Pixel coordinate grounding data
=== Begin Enclosure ===

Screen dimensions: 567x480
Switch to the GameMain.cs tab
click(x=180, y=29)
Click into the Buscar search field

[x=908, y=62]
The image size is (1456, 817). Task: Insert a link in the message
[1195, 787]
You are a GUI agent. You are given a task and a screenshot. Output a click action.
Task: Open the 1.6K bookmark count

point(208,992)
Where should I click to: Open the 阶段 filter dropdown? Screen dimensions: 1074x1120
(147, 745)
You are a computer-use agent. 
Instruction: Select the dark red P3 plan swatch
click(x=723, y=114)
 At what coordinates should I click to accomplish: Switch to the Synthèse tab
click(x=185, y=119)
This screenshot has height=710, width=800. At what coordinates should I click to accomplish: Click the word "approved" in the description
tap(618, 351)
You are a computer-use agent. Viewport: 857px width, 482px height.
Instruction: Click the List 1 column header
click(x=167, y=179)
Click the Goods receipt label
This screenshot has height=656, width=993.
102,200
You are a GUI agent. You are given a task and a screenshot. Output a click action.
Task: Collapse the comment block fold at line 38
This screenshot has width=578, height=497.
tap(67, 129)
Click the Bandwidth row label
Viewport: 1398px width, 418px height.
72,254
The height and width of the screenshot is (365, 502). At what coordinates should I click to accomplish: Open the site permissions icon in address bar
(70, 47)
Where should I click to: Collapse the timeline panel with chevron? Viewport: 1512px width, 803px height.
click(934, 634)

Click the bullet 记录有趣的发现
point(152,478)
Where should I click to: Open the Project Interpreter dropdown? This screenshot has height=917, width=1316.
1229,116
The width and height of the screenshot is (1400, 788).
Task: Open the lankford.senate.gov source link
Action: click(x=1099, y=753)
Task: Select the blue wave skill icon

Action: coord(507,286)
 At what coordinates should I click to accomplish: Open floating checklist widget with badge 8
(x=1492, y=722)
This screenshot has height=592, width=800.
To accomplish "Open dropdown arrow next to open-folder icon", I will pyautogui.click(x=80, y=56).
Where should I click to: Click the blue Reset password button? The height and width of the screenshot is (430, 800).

=== End Enclosure ===

What to work on:
Locate the word "computer" in the records above, and return each line that has it.

Result of this exercise:
You are a computer-use agent. 
You are a computer-use agent. Viewport: 857px width, 482px height.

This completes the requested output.